Changes to Dodd-Frank Derivatives Provisions?By
A broad range of nonfinancial companies are pressing Congress to soften some of the derivatives rules U.S. federal agencies have adopted, or are considering adopting, as a result of the Dodd-Frank law. Eleven separate bills unwinding some of Dodd-Frank’s provisions regarding derivatives are being considered by the House Financial Services Committee.
Thomas C. Deas, Jr., chairman of the National Association of Corporate Treasurers, told the House Capital Markets, Securities, and Investment subcommittee at hearings on February 14, 2018, that federal financial regulatory agencies have continued to issue rules that have resulted in increased costs for end users’ risk mitigation activities.

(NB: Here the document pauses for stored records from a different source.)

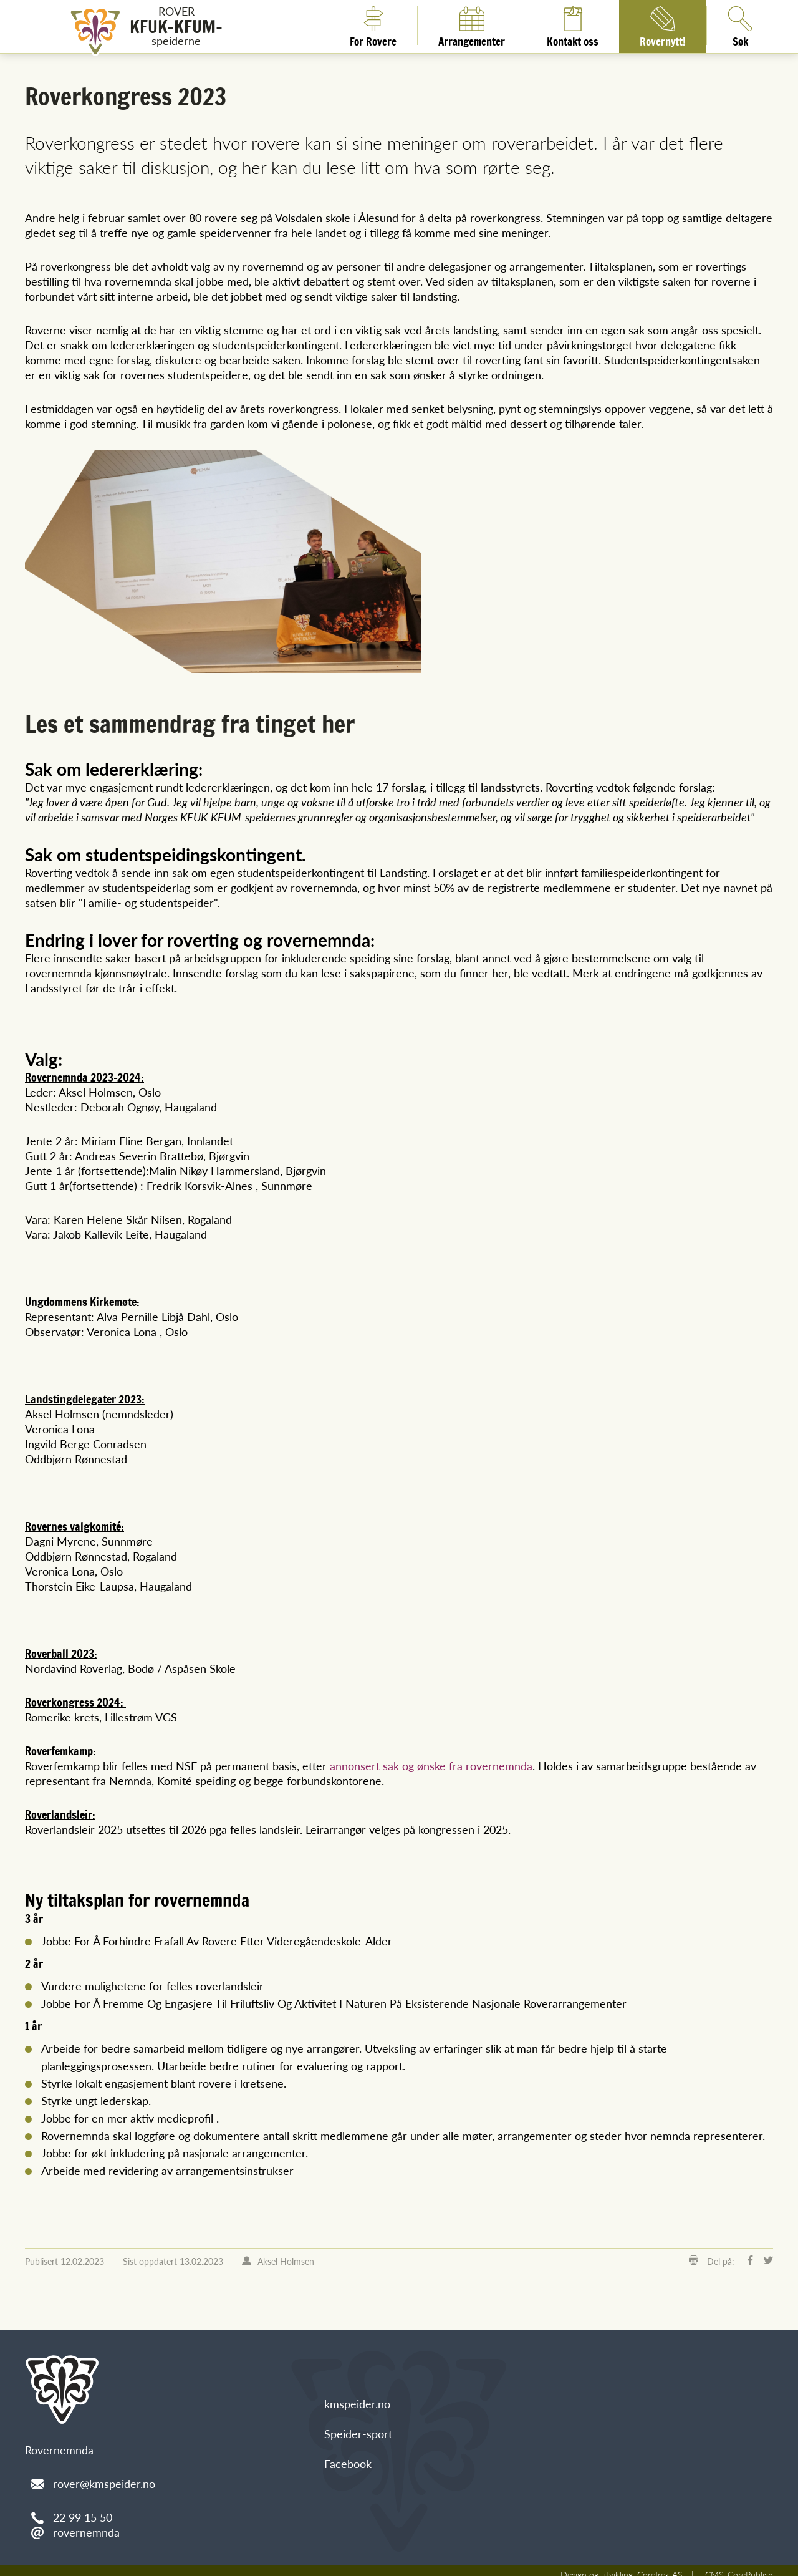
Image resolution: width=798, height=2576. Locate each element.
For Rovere (373, 25)
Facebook (347, 2456)
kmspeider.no (357, 2396)
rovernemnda (85, 2525)
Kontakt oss (572, 25)
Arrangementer (471, 25)
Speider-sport (357, 2426)
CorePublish (751, 2566)
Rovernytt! (663, 25)
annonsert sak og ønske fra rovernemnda (424, 1759)
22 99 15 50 (83, 2510)
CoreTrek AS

One of the bills the subcommittee is considering, for example, would narrow Dodd-Frank’s broad definition of “financial entity” by including a de minimis threshold. Financial entities are subject to the full range of regulatory requirements, such as having to clear their over-the-counter (OTC) derivatives at clearinghouses, trade their OTC derivatives on regulated exchanges, and exchange margin on their uncleared OTC derivatives transactions. Another proposed bill would alleviate the need for banks to calculate credit value adjustments on capital the banks are forced to hold when they sell a derivative, a cost the bank passed on to the end user, increasing the company’s costs.
The bills could have some Democratic support, which would be critical for any legislation to pass in the Senate. Rep. Brad Sherman (D.-Calif.), the second-ranking Democrat on the House Capital Markets, Securities, and Investment subcommittee, said at the hearings that he is open to changes.